Reproduce the passage on IL-4 producing cells word for word, starting with "Indeed, as a" and going on through "et al., 2008).".

_Page extract:_
────────────────────

IL-4 Producing Cells
IL-4 was first shown to be a product of Th2 cells in the classical Mosmann and Coffman Th1/Th2 experiment. However, additional cell types have now been shown to have the capacity to produce IL-4. These include NK T cells (Yoshimoto et al., 1995), basophils (Seder et al., 1991), mast cells (Brown et al., 1987; Plaut et al., 1989) eosinophils (Nonaka et al., 1995; Moqbel et al., 1995). Type II innate lymphoid cells (ILC2 cells) (Moro at al., 2010; Neill et al., 2010; Price et al., 2010) and multipotent progentors type 2 (Saenz et al., 2010) are good producers of IL-13 and IL-5 when stimulated by IL-33 but they fail to produce IL-4 in response to this stimulant. However, if stimulated with PMA and ionomycin, ILC2 cells do produce IL-4.
Indeed, as a general rule, IL-4 production requires a stimulant that elevates intracellular free calcium and its production is in most instances complete inhibited by Cyclosporin A whereas IL-13 production even in response to PMA and ionomycin is only partially sensitive to Csa and, in response to cytokine stimulation, completely resistant (Guo et al., 2008).
The one cell type whose production of IL-4 does not fit the simple model of receptor driven stimulation of transcription, translation and secretion is the eosinophil. It has been argued that in eosinophils, IL-4 is found with in granules and is secreted in the course of piece-meal degranulation characteristic of eosinophils (Bandiera-Melo et al., 2001).

────────────────────

_Collected data:_
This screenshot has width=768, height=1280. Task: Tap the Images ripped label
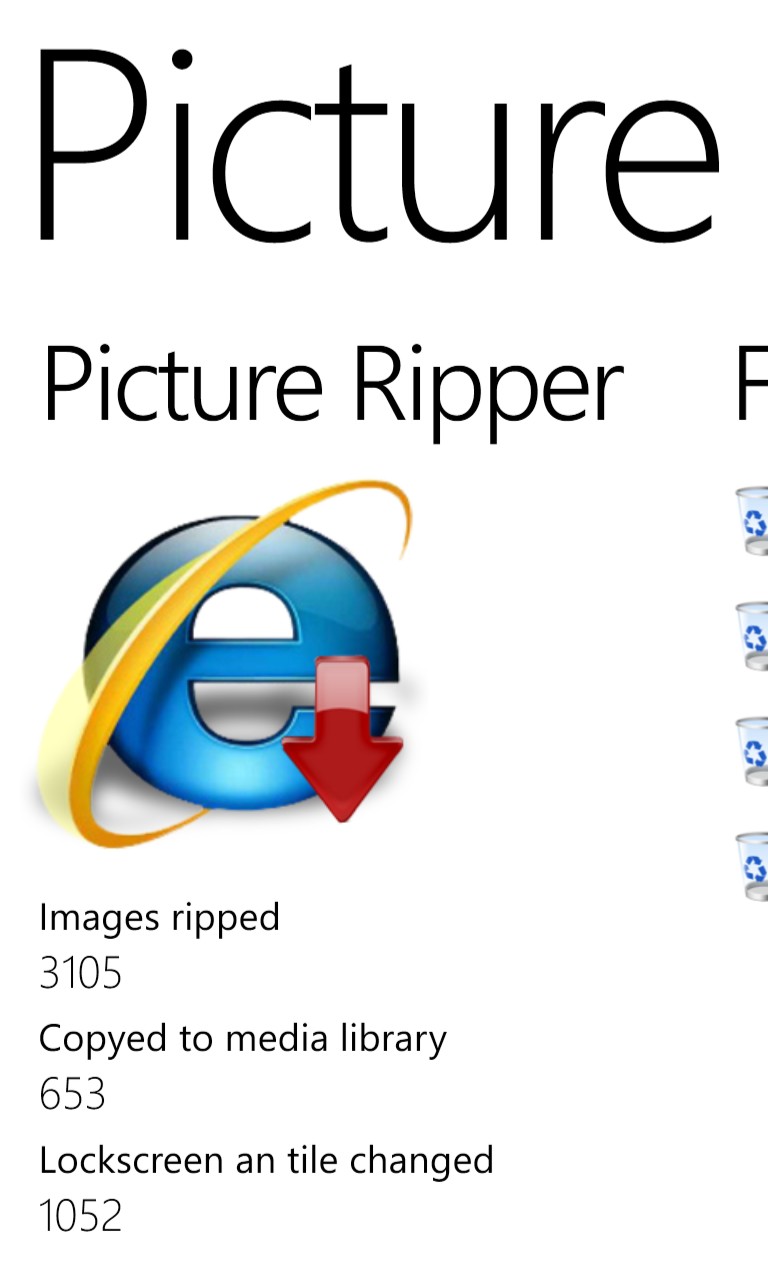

────────────────────

_Output:_
Indeed, as a general rule, IL-4 production requires a stimulant that elevates intracellular free calcium and its production is in most instances complete inhibited by Cyclosporin A whereas IL-13 production even in response to PMA and ionomycin is only partially sensitive to Csa and, in response to cytokine stimulation, completely resistant (Guo et al., 2008).